Sunday, October 10 2021

I come from a very poor background. I have been homeless a few times. Through hard work and sheer sacrifice, I was not only able to find a good job, but spent my teenage life taking care of my whole family. This continued until my mid-thirties when I started to focus on myself and try to secure myself a retirement.

I had to figure it all out on my own. It was quite lonely. After a few failed businesses, I finally found real estate and got started. It cost me a bit and I met a few bad characters during that time, but overall I bought and rehabilitated a four unit condo and it paid off in five years.

During this time, I found another building with four units, which I bought with cash. My ex is an electrician and was extremely helpful so we got together pretty quickly as we spent a lot of time together. He helped me with many projects, often supervising the workforce, but I always paid for the necessary supplies and third parties.

He dug us in a hole

He proposed after a year, and we got married a year later. He asked to manage the second rehab. He told me he knew more about project management than I did. Fast forward to 2021: I invested $ 140,000 and it invested $ 40,000. Three years later, the project was not finished. When I questioned him he got angry and frustrated.

During the COVID-19 pandemic, our joint project created terrible tensions because it just lied about what happened to our budget – the money I invested – and why the project was not even 50% complete. He dug us out of a hole, spent money on things I told him not to buy, and was way over our original budget.

“I paid most of our expenses during the four years we were together.

My husband left me in August. He gave up on the project and our marriage. He said our marriage and our business was stressing him out. I never judged him and knew I was making twice as much as him when we first met, but that didn’t matter to me. I paid most of our expenses during the four years we were together, and he only contributed when he wanted to.

He tried to come back in February, but we ended up fighting again. Now he wants the $ 40,000 he invested in my building that he demolished and left destroyed. I could have finished it two years ago if I had remained in charge. I have nothing legal in writing. I called a lawyer who said a divorce could cost me $ 15,000.

I am not a big investor

If the two properties were bought in my name only before we got married – and I invested three times as much in his failed project as he did – who do we owe what? I told him that he had no right to either property, and that we shouldn’t need such an expensive divorce without children. Apart from the project, we have not mixed our finances.

I bought this building to use it as retirement income because I am not a big investor. These two buildings cost me the savings of my life and should have brought me $ 1 million in assets. My assets now stand at $ 650,000 because the other building is still at a loss. In my current state, I would lose money if I sold it as is.
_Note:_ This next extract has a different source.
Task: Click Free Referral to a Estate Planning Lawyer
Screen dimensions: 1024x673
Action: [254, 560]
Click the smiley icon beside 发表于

He keeps telling me to take the equity in my first property to pay him off so he can go, but I don’t think I owe him anything because of his negligence, and the fact that it has tied up my money and lost rental income for the past two years. I covered our expenses, including $ 50,000 on vacation since we got together.

I feel like I was heartbroken, and now he’s trying to break my wallet too.

Project Manager

Dear manager,

Mediocre man meets successful woman, convinces her that he is better at building things, is unable to oversee a project similar to the one she has successfully managed in the past, invests a fraction of the amount invested by his wife , gets angry when asked about his failures, picks up his hammer and demands his money.
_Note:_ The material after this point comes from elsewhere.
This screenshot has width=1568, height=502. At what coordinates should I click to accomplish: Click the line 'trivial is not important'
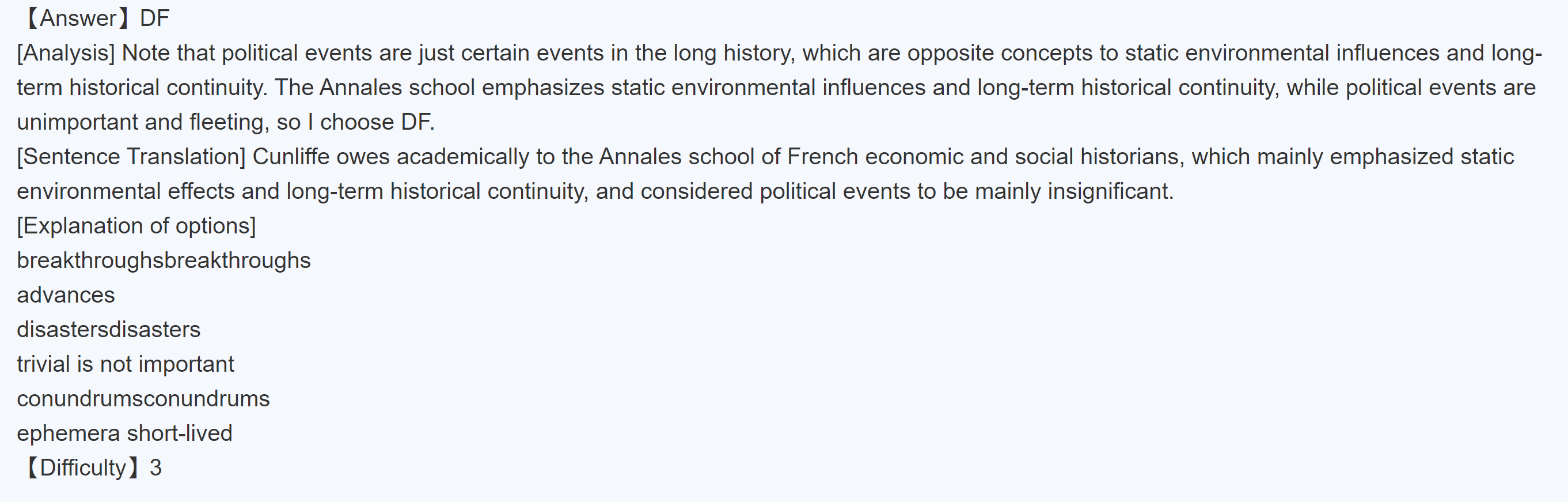[125, 364]
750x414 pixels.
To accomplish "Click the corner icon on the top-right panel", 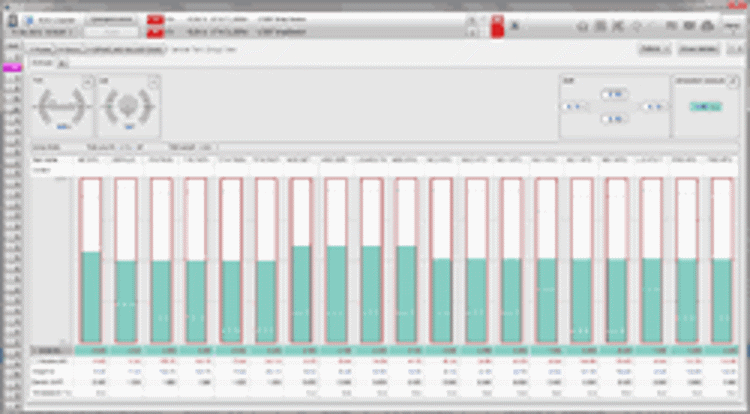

You have the money to speak to a good lawyer and familiarize yourself with the legal landscape. It bodes well that you bought these properties before your wedding, but you likely mixed up the second property as he invested $ 40,000 of his own money to renovate it.

Whether or not you live in a community property or equitable distribution state, collect documents: bank statements, emails, credit card statements, bills and anything that shows the contribution you made to this marriage. Be ready. He may end up owing you money.

As you do this, keep your eyes on the future rather than the past. It might be true that you could save $ 1 million already, but that’s not what happened. You have paid the price for a lesson you won’t soon forget. Don’t give up your creative gold for anyone.

“I would like you to build something that will cost you nothing except the courage and determination that you have shown in your life so far. ”

When I read that your ex-husband had arrived on the scene, I hoped it would not turn out that way. He did you a favor by running away. The good news: you still have skin in the game, you can finish the second project just like you did the first. But first you have to be tough.

To do this, I would like you to build something that will cost you nothing except the courage and determination that you have shown in your life so far: build a wall of glass between you and your husband. It’s time to stop entertaining his demands on your time and your business.

He’s a madman, a man who built himself on a cloud of smoke from false bravado. If he was the man he said he was, he would have built you instead. You’ve already managed a similar project on budget and on time. The only person you have to prove anything to is yourself.

The next man that comes in and tells you point blank that he’s better than you at something or anything, show him the door. Hopefully, this will be a door that you personally paid for, installed – and has a good lock and a really nice, heavy swing.